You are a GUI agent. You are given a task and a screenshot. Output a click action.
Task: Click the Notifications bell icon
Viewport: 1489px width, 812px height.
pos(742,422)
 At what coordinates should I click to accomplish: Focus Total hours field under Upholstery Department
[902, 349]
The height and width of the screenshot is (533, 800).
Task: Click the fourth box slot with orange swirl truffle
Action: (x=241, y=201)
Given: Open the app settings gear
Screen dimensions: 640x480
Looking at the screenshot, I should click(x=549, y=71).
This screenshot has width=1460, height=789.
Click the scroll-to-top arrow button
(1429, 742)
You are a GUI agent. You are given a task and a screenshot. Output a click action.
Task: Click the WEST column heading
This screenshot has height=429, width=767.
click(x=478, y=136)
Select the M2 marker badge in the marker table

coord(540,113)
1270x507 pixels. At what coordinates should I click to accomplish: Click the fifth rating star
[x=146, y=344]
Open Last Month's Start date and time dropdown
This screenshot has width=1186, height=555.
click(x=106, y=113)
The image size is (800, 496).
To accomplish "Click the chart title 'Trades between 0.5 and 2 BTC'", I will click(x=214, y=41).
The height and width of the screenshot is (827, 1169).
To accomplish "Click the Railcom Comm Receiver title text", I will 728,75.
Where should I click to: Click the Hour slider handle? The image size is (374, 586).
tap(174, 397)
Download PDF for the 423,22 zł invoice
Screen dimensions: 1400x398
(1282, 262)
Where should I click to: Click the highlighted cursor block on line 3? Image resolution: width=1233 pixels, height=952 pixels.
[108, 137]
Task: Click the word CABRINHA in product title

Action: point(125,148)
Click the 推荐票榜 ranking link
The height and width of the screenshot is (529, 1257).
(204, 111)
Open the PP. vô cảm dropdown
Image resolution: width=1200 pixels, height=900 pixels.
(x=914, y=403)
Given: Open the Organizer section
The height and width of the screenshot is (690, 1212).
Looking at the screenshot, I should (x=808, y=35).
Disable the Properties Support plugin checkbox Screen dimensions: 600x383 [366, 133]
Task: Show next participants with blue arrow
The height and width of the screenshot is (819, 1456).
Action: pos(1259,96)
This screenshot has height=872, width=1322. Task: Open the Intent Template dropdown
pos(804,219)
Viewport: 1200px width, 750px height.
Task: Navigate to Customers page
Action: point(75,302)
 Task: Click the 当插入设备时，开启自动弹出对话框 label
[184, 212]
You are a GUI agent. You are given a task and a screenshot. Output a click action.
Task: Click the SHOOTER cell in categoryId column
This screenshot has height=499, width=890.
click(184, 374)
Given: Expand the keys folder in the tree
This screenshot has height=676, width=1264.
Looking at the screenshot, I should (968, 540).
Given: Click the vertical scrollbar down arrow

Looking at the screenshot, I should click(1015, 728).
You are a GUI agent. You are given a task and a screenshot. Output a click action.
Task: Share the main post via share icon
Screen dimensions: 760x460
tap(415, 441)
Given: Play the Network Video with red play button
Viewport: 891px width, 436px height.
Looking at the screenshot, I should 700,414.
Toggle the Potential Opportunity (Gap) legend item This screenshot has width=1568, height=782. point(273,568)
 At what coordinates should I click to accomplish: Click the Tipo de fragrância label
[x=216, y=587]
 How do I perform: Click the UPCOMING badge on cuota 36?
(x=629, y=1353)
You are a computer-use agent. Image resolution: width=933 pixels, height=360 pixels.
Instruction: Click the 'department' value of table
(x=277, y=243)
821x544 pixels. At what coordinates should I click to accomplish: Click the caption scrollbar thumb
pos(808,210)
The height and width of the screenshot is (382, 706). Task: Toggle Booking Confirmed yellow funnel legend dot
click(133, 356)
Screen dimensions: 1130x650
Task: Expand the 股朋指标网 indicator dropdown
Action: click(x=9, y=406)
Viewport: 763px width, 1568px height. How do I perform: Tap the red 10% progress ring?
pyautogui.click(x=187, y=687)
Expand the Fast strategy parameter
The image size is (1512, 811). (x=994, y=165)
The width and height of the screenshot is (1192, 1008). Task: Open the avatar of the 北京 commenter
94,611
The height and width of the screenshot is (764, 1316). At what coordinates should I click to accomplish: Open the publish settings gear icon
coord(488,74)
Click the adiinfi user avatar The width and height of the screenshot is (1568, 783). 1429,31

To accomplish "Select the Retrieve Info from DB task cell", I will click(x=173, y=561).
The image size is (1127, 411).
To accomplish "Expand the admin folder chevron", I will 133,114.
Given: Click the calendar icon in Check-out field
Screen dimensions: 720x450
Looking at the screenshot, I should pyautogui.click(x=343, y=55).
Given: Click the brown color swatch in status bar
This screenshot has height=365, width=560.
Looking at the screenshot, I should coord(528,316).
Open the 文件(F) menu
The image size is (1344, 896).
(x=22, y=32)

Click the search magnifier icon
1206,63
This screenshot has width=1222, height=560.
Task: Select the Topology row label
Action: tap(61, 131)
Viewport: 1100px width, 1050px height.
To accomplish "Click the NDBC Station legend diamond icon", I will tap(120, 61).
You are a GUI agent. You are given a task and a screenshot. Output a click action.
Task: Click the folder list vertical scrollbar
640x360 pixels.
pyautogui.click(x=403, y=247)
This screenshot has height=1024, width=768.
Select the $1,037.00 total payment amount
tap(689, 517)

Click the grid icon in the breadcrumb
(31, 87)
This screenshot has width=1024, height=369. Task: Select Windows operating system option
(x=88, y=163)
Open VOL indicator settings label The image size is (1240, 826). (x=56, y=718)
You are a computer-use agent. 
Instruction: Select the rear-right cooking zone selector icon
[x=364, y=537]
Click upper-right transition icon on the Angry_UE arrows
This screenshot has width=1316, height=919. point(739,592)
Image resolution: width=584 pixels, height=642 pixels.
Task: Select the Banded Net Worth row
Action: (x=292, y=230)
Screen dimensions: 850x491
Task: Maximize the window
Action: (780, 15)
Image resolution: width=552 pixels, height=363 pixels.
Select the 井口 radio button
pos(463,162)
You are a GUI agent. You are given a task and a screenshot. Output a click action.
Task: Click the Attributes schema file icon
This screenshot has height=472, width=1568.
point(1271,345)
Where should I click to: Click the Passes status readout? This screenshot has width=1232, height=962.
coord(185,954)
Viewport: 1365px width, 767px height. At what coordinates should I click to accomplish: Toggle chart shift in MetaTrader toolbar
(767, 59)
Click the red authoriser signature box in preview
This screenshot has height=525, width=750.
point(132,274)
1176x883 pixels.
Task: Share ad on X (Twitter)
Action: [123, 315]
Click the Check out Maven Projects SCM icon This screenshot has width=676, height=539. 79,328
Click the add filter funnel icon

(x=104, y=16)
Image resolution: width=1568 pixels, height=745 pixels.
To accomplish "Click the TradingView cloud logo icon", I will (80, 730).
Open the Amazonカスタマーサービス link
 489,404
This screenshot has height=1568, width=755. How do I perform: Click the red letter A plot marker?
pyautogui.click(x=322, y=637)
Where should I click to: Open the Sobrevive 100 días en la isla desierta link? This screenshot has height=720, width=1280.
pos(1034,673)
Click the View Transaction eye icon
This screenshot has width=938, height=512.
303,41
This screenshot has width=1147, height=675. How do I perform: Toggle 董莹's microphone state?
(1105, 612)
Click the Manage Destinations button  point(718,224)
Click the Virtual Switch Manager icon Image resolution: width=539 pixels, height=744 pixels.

____

## [What you have to do]
Extract from the listing above the lines between the line containing "Where should I click to: Click the highlighted" and the line containing "Task: Share the main post via share icon", keeping both of those lines. Output nothing else.

## [Answer box]
Where should I click to: Click the highlighted cursor block on line 3? Image resolution: width=1233 pixels, height=952 pixels.
[108, 137]
Task: Click the word CABRINHA in product title

Action: point(125,148)
Click the 推荐票榜 ranking link
The height and width of the screenshot is (529, 1257).
(204, 111)
Open the PP. vô cảm dropdown
Image resolution: width=1200 pixels, height=900 pixels.
(x=914, y=403)
Given: Open the Organizer section
The height and width of the screenshot is (690, 1212).
Looking at the screenshot, I should (x=808, y=35).
Disable the Properties Support plugin checkbox Screen dimensions: 600x383 [366, 133]
Task: Show next participants with blue arrow
The height and width of the screenshot is (819, 1456).
Action: pos(1259,96)
This screenshot has height=872, width=1322. Task: Open the Intent Template dropdown
pos(804,219)
Viewport: 1200px width, 750px height.
Task: Navigate to Customers page
Action: point(75,302)
 Task: Click the 当插入设备时，开启自动弹出对话框 label
[184, 212]
You are a GUI agent. You are given a task and a screenshot. Output a click action.
Task: Click the SHOOTER cell in categoryId column
This screenshot has height=499, width=890.
click(184, 374)
Given: Expand the keys folder in the tree
This screenshot has height=676, width=1264.
Looking at the screenshot, I should (968, 540).
Given: Click the vertical scrollbar down arrow

Looking at the screenshot, I should click(1015, 728).
You are a GUI agent. You are given a task and a screenshot. Output a click action.
Task: Share the main post via share icon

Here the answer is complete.